Violence against children is prevalent in South Africa. This is alarming considering its long-term effects on their health and well-being.
Tackling violence against children is critical to the achievement of development goals as set out in the National Development Plan (2030) and also the 2030 Agenda on sustainable development.
The World Health Organisation notes that violence against children includes all forms of violence inflicted by parents, guardians, caregivers, peers, romantic partners or strangers on those under the age of 18. This violence can, for instance, result in death.
The national crime statistics, released in September 2018, showed that the murder of boys and girls has increased by 20% and 10% respectively. The Western Cape had 279 reported cases of such murders. This is the highest nationally.

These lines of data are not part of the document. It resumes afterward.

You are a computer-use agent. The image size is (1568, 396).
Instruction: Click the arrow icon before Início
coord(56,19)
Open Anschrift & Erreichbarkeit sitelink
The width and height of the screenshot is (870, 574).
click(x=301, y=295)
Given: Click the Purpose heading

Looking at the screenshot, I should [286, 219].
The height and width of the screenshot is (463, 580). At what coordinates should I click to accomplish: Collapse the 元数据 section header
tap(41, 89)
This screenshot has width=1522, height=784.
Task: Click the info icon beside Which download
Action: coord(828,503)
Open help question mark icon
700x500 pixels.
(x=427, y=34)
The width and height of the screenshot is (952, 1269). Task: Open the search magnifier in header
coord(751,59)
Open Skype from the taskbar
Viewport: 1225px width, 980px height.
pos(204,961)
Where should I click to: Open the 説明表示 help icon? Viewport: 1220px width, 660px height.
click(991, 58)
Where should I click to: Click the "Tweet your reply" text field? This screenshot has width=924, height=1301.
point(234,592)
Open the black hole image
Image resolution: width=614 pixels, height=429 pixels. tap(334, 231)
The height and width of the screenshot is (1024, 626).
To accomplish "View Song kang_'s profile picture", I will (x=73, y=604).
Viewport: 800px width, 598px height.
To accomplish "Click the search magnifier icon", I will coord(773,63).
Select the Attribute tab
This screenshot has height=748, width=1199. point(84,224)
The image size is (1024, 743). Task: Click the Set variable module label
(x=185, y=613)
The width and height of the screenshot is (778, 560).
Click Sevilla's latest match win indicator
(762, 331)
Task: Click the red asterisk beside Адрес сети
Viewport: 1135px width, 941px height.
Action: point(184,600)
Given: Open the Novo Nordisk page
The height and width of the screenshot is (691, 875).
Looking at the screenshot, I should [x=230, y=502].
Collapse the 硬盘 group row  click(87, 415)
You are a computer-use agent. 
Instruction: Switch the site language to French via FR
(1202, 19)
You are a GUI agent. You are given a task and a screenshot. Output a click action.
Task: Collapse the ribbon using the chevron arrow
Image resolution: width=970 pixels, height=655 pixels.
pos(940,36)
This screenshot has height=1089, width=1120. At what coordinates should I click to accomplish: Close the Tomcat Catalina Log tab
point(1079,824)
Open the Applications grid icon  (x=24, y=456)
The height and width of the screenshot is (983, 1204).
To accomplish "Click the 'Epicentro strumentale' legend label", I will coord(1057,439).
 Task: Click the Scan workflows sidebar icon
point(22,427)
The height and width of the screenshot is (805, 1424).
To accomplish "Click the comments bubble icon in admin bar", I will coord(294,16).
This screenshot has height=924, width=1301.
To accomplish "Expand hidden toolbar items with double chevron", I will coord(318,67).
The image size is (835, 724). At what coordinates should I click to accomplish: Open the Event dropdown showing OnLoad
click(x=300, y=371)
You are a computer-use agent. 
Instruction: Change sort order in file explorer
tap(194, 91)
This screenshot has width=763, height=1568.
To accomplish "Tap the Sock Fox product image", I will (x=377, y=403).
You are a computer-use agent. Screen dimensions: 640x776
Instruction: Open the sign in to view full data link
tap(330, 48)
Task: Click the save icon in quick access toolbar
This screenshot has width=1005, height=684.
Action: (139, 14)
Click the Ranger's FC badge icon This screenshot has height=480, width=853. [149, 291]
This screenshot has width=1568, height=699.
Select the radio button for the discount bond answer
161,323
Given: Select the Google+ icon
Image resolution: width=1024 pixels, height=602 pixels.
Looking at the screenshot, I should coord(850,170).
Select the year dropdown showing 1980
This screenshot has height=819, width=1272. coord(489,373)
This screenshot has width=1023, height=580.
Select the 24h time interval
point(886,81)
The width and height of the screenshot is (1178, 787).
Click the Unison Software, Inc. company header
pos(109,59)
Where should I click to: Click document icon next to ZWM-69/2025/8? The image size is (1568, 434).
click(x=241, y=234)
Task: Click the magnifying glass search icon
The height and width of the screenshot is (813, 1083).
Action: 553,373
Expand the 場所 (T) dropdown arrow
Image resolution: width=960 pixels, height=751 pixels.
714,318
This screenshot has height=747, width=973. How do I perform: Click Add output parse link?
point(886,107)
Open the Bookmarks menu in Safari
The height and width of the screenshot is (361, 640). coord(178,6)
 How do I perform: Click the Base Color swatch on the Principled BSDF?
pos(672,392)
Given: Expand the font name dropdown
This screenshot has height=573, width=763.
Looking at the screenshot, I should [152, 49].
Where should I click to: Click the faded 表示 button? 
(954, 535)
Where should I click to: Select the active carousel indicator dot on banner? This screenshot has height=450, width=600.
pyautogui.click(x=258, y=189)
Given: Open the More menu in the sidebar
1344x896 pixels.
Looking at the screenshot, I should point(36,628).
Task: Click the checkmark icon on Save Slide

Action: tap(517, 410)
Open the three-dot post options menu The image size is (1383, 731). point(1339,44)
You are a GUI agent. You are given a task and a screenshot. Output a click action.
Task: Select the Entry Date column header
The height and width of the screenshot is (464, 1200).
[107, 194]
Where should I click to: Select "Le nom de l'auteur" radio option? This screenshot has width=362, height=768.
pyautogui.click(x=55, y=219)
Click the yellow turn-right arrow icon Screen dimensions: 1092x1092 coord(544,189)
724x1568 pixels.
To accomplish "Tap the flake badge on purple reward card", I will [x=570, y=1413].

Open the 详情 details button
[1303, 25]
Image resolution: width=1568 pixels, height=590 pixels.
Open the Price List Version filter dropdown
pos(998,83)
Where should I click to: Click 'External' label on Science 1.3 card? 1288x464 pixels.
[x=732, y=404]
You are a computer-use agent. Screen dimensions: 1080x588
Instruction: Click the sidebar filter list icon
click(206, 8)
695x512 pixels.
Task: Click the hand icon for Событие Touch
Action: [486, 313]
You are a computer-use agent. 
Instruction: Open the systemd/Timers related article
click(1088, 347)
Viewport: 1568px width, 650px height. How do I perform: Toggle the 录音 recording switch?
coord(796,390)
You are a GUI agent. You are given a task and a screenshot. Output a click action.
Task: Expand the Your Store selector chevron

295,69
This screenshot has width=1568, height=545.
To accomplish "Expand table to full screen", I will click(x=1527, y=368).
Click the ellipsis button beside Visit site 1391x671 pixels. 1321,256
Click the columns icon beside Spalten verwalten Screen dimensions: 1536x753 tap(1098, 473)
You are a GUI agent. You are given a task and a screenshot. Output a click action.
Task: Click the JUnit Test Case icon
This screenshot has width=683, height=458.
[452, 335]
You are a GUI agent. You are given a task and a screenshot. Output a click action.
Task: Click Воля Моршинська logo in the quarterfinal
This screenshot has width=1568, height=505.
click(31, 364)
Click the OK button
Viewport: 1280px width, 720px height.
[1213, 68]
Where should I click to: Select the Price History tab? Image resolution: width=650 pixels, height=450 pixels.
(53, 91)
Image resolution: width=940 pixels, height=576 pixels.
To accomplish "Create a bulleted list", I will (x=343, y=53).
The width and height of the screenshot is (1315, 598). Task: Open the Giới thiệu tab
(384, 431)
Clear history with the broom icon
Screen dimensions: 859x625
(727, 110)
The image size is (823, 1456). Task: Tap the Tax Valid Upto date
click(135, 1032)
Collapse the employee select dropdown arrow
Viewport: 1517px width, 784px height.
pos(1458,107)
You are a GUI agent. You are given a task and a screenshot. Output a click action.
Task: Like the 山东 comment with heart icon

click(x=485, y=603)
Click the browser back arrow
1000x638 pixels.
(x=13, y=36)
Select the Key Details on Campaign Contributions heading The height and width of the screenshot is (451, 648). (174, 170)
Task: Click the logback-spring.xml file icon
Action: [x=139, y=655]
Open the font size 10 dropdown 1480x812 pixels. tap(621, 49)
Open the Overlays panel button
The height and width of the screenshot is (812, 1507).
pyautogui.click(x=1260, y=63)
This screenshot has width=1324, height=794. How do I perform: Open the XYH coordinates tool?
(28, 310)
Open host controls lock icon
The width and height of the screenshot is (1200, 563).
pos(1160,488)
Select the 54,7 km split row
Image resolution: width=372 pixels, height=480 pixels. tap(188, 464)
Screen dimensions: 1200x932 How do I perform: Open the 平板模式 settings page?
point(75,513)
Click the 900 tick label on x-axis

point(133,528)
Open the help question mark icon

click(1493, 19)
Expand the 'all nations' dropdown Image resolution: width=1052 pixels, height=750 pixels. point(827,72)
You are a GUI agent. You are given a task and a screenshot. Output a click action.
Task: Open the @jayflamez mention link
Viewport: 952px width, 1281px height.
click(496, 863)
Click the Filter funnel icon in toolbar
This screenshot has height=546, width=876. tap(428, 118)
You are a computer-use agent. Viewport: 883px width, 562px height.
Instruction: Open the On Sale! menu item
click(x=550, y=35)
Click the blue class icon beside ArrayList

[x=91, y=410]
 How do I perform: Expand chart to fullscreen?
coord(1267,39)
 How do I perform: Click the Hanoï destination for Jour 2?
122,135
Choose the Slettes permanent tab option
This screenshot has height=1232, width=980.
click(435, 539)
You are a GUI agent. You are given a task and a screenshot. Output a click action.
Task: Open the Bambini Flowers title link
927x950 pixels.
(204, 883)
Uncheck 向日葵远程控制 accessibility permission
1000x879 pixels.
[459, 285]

The Northern Cape was lowest with 19 cases. Overall, 985 children were murdered in the country in this period, more than the 861 murdered in war-torn Afghanistan in 2017.
The murder rate of children in South Africa is estimated at 5.5 murders per 100000 children, which is twice the global average.
Evidence shows that most murders of boys were committed by a person known to the child, but not related to the child. However, in the case of children between the ages of 0 to 4 years mothers committed 53.1% of the murders.
Statistics on the maltreatment of children in South Africa show that one in five children report some experience of sexual abuse, one in three some form of physical abuse, one in six report emotional abuse, one in eight report neglect and one in six had witnessed some form of violence.
Many youth and children in South Africa live in very violent environments. Failure to address this means that the culture of violence they are exposed to is likely to entrench and reproduce itself.
Indeed, the government, the private sector, local communities and all other stakeholders have to work together to craft long-term solutions.
The national crime statistics show an over-concentration of violent crimes in metros and larger cities and towns. This could be a consequence of factors such as inequality, social exclusion, (youth) unemployment, poverty, and substance and alcohol abuse.
Work done in low-income communities has shown that young males who are exposed to, and experience, violence are inclined to be cruel and violent themselves and this drives and perpetuates the cycle. Still, a one-size-fits-all approach to addressing violence is not recommended.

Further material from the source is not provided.